Wild Bunch from the February 11, 1971 issue

To the Editors:

I would not ordinarily comment on Hans Morgenthau’s review of my book The Tuesday Cabinet [NYR, February 11], but I must ask for space to set the record straight on an item of fiction that Mr. Morgenthau would fob off as fact. I refer to his suggestion that in 1965, with White House connivance, The New York Times “commissioned” me to write three articles on the Johnson Administration in order to counteract an article Mr. Morgenthau had written for the Times Magazine.
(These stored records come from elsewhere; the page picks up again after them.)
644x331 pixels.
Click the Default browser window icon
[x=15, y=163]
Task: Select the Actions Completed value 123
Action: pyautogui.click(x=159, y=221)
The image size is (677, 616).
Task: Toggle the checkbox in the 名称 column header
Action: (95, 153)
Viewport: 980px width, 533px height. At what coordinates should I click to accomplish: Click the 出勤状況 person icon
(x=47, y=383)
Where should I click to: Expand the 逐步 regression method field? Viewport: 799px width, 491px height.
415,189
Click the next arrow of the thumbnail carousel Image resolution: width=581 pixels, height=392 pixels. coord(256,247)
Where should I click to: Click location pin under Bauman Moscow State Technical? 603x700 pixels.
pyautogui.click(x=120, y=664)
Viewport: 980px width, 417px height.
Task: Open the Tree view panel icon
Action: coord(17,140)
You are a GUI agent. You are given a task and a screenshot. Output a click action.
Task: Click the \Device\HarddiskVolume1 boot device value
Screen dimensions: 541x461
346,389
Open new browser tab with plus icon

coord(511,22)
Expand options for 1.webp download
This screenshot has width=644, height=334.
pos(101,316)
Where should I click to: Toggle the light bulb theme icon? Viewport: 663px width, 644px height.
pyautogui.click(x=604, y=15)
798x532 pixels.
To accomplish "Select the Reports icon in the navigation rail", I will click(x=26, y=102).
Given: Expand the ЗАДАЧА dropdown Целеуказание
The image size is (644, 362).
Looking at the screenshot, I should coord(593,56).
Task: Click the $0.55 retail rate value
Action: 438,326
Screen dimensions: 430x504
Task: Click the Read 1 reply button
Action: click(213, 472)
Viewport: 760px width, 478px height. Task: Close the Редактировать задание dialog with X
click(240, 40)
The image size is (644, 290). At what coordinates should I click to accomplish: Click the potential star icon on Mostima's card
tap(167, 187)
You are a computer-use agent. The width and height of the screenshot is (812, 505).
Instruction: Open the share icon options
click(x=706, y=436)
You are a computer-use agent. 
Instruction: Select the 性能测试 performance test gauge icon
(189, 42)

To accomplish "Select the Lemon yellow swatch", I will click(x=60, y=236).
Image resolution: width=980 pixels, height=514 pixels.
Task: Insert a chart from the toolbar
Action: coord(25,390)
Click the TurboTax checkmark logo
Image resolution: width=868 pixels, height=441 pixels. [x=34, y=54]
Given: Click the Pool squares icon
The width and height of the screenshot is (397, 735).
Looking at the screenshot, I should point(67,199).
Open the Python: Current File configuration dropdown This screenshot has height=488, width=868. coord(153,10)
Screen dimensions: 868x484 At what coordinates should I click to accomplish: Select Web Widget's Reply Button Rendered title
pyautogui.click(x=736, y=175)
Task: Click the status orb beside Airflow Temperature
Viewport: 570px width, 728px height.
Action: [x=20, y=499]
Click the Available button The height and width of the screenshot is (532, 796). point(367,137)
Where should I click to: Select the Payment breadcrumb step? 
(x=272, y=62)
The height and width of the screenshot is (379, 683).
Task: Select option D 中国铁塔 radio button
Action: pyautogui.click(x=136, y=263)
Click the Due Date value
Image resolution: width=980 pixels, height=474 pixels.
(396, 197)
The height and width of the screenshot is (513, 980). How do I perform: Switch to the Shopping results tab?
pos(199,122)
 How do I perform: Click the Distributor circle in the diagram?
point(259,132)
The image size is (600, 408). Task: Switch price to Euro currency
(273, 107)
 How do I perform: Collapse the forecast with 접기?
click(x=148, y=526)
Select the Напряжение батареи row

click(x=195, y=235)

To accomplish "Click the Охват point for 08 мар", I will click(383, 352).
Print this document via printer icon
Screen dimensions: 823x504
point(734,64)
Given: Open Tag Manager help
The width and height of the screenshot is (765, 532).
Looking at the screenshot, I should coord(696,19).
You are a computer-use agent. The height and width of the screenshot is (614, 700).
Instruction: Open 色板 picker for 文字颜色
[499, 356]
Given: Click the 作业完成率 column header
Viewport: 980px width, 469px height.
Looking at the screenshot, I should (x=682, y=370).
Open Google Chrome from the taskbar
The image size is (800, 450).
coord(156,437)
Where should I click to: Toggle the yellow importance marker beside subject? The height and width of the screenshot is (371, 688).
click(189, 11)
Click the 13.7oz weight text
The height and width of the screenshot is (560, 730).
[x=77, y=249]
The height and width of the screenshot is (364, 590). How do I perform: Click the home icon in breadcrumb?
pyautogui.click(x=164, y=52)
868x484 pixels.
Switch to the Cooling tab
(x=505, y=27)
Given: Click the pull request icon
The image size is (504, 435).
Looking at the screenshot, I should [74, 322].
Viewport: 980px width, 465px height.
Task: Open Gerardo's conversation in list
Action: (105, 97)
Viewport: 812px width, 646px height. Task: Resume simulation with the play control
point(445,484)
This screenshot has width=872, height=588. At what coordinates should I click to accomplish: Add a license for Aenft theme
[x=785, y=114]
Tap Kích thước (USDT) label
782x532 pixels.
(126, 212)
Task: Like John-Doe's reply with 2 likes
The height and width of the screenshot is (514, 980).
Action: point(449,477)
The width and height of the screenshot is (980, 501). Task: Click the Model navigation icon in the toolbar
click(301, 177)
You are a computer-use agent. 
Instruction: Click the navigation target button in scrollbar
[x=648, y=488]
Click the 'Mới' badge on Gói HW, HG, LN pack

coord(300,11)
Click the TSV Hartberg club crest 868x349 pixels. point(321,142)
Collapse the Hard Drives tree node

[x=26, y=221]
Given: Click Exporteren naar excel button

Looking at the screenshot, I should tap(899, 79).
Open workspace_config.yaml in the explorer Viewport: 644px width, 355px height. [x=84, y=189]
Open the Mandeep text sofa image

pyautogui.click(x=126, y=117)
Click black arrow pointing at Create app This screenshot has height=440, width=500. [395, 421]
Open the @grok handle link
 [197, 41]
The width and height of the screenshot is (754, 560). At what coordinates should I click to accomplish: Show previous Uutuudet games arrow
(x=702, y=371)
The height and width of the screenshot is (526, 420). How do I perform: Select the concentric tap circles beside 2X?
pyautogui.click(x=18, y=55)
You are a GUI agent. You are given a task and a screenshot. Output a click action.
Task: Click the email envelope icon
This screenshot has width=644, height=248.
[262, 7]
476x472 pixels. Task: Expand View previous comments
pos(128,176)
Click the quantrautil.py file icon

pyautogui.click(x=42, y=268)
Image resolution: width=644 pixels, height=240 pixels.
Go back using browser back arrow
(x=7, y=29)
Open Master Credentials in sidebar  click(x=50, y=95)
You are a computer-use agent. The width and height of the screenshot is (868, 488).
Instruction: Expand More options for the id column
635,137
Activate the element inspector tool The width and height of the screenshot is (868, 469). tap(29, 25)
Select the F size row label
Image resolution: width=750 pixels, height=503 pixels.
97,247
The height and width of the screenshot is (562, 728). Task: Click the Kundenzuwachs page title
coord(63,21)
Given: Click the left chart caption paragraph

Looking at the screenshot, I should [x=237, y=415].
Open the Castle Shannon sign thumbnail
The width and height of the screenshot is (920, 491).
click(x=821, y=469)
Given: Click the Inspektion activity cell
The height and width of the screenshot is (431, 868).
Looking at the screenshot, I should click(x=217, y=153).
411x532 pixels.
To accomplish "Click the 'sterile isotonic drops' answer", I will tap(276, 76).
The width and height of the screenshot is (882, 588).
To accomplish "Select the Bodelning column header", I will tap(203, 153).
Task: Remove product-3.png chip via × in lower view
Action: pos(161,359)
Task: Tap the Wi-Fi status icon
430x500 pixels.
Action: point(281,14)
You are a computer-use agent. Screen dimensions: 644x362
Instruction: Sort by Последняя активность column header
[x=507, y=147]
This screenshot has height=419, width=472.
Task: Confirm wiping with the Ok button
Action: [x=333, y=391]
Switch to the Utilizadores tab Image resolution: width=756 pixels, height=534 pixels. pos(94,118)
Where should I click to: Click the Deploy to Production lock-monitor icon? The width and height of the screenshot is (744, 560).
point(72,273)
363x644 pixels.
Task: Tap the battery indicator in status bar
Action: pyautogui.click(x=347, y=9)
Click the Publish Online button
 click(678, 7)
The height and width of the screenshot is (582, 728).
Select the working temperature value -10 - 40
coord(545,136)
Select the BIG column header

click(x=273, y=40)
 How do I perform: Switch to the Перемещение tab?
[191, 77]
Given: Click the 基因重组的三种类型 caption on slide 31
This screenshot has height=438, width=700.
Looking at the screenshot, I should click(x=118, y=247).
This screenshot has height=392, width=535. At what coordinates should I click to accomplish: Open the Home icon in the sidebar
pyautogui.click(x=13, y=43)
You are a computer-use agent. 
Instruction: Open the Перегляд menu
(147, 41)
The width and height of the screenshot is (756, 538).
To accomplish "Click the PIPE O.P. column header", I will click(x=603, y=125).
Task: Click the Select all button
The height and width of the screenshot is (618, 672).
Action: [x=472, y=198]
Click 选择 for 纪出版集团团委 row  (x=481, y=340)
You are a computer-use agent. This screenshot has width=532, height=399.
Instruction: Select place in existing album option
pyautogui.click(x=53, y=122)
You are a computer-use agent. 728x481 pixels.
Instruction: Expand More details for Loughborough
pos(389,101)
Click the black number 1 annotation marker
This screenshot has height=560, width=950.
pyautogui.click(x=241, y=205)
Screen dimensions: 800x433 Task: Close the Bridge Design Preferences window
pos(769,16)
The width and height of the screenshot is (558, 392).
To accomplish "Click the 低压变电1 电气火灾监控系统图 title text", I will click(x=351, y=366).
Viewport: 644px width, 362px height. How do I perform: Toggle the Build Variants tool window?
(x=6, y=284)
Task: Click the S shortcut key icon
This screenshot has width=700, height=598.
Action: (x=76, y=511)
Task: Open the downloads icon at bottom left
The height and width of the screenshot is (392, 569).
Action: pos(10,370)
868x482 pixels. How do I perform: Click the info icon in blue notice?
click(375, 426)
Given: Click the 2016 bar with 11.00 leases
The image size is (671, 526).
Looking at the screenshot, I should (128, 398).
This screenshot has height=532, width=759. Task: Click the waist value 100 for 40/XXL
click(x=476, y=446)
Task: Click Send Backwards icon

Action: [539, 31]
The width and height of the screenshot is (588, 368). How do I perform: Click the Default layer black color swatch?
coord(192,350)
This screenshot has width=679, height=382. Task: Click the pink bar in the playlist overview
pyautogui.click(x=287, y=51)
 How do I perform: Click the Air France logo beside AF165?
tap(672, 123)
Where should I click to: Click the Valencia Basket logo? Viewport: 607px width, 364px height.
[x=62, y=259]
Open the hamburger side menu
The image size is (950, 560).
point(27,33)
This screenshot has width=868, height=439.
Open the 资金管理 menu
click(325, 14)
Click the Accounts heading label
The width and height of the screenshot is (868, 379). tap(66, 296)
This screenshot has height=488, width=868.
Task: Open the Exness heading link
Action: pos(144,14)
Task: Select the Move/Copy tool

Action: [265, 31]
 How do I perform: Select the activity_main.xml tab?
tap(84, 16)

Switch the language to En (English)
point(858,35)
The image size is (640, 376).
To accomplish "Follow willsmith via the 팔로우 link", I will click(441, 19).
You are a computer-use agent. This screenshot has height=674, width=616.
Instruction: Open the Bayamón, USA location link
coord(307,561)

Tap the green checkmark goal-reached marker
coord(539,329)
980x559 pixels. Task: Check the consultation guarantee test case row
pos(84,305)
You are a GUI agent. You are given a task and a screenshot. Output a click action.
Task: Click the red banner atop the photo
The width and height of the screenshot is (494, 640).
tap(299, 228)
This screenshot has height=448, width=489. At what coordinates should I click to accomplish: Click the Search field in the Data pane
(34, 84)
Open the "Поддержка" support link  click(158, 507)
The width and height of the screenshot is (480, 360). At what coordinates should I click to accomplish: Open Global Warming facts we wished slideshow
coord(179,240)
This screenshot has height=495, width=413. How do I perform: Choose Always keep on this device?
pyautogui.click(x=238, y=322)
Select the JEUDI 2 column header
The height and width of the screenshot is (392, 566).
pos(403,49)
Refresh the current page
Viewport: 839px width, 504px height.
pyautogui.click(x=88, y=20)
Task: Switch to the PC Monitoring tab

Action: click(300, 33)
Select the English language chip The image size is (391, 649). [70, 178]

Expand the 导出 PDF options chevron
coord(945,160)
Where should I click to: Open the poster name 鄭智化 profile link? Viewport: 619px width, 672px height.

Anyone familiar with either the Times or the White House knows how absurd such a statement is on its face. My meetings with President Johnson and the members of his Tuesday lunch group took place during a period of three and a half years. After my first visit, I saw the President and his men only when I took the initiative in obtaining the necessary appointments. And each time, including the first, I made arrangements for publishing whatever I might write about my meetings. I was under no obligation to publish anything at all in the Times or elsewhere, then or ever.

As to Mr. Morgenthau’s intimation that an article he wrote troubled the Johnson people so much that they felt forced to issue an invitation to me to attempt to neutralize it, I hope he will not be dismayed to learn that I never heard his name or article mentioned anywhere in Washington in the years of visiting there while on this project. Possibly his name and work were on every tongue only when I was not around.

The Tuesday Cabinet was not designed to be a polemic, but rather an effort at explaining the Administration’s Vietnam policy as the President and his chief aides said they understood it—a worthy task for any historian. Mr. Morgenthau uses the word Byzantinism in characterizing my books. I do not know what he means, but I do know that my work does not rely on hearsay evidence.

Henry F. Graff

Columbia University

New York City

Hans J Morgenthau replies:

Professor Graff’s letter has no relevance to the issue I raised in my article. I nowhere so much as intimated that Professor Graff was a party to the arrangements. Thus his arguments completely miss the point. What Professor Graff denies, I never asserted, and what I asserted, he is in no postion to deny.

However, I am glad to set the record straight with regard to Colonel Donovan’s retirement from the Marine Corps. It is obvious from the facts Colonel Donovan presented to me that he retired voluntarily two years before he would have come up for promotion. The information to the contrary I received came from an apparently competent and trustworthy source. I regret to have been misinformed.